Originally Posted by aclimbatize
I just found a post about polish mead recently and was wondering if anybody has made any that is finnished and turned out well? I have kind of a sweet tooth and would love to make some sweeter desert meads, and these polish meads sounded like exactly what I'm looking for.
Any recipes? Advice? I'm just concerned about the amount of honey in the heavier meads stalling fermentation do to yeast being stressed out with the amount of sugar. Do they stagger honey additions? All at once? A particular strain of yeast more able to cope with these demands? Any help is appreciated!!
I've got a couple running at the moment, the other one is a third honey two thirds water by volume (classification Trojniak) and the other is half honey half water by volume (classification Dwojniak). I did a few stupid mistakes from which I've leardned my lessons.
My plan for the next attempt would be:
- Start primary fermentation with buckets so aeration and nutrition additions is easier.
- Start with one quarter honey, three quarters water (by volume)
- Use a champagne yeast and more of it than typically recommended for the amount.
- Rehydrate yeast properly
- Use a proper nutrient addition plan, there is a good one in the pinned faqs on this forum.
- Aerate really well for the first few days, several times a day.
- When this fermentation is slowing down, (SG around 1.020-1.010), rack into a suitable glass carboy.
- No need to be too careful with the lees as we don't want to lose any viable yeast. All liquid racked, only the more 'solid' part of lees left out.
- Add more honey in a staggered schedule. Use mathematics to calculate what should happen to the SG as the readings will not be good immediately after adding (honey won't dissolve evenly immediately).
- After additions, roll the carboy around a bit to help dissolving. Take SG the next day.
The staggered schedule would need to be improvised based on how the yeast handles the new sugars.

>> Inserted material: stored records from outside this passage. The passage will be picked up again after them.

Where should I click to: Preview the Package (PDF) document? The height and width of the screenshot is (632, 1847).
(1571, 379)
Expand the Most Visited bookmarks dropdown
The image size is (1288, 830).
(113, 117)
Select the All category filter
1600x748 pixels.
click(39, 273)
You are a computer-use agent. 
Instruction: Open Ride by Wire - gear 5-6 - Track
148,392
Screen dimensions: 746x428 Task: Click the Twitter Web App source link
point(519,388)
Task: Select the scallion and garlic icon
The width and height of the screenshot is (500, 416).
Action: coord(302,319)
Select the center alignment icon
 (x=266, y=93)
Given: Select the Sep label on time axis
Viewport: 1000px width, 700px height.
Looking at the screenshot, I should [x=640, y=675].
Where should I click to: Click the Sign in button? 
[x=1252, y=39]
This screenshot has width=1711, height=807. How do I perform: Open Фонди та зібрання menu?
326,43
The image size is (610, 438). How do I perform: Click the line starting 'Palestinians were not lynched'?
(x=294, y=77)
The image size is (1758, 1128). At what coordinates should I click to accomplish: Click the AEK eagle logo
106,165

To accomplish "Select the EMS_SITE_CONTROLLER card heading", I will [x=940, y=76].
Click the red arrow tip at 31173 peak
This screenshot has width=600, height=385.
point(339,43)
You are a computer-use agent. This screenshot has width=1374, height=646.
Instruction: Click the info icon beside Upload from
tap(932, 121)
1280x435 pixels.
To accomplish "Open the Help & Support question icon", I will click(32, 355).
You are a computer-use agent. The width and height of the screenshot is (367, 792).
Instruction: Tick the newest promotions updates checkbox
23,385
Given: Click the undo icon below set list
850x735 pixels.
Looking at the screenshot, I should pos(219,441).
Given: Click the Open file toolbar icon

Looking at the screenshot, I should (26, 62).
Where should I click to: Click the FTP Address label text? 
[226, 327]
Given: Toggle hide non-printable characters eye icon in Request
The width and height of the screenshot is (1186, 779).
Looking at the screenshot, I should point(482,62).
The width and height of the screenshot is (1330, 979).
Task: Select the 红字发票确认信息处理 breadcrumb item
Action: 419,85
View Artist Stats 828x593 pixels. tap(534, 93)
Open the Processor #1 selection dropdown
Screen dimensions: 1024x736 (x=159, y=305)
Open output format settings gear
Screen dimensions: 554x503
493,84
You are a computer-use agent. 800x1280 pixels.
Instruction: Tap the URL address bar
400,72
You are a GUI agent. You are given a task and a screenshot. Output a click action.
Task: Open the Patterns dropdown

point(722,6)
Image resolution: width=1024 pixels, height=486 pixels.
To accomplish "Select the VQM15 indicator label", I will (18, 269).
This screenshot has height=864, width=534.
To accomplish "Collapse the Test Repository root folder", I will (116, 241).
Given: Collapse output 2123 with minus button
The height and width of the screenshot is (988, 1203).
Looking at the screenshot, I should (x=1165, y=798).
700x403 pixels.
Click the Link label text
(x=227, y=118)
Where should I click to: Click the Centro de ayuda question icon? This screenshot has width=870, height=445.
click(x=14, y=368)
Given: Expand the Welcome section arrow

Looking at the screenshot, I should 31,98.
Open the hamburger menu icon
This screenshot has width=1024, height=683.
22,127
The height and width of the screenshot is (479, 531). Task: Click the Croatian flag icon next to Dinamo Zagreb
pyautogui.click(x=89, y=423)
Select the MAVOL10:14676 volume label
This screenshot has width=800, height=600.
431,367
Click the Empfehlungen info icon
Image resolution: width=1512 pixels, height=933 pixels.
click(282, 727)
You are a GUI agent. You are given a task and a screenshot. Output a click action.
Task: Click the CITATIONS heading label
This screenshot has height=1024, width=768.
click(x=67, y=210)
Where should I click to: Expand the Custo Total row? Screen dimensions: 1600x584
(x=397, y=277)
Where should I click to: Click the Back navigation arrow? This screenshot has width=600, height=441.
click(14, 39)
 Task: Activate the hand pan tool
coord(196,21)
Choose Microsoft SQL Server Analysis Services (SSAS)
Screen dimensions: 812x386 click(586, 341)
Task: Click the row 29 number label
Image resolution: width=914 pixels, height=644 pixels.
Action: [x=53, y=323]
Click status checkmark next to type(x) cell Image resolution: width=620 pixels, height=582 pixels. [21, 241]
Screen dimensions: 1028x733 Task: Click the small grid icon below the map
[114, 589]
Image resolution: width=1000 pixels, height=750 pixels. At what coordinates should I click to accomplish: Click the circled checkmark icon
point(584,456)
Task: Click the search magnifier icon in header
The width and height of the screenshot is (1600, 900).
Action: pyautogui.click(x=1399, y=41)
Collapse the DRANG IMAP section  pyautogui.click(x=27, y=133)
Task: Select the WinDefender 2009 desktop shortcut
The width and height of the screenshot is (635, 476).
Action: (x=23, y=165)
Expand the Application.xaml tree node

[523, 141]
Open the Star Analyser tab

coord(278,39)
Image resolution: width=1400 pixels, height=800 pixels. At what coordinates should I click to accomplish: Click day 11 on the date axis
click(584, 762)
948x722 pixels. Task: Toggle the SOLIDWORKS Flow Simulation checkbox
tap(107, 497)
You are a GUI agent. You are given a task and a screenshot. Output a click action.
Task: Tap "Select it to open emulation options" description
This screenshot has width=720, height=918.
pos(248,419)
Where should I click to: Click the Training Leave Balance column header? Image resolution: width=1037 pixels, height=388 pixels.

Also some extra nutrients and especially DAP should do good.
As I haven't yet finished any of these really sweet meads, I can't tell how this goes but it is at the very least a massively better plan than with my initial attempt, which was mixing in all the honey at the start and 'rehydrating' the yeast in a glass of the must before pitching, without much aeration.
However I've found reports where a must with OG 1.200+ has fermented and mellowed within about 2 years, so it should be possible without the staggered honey additions too.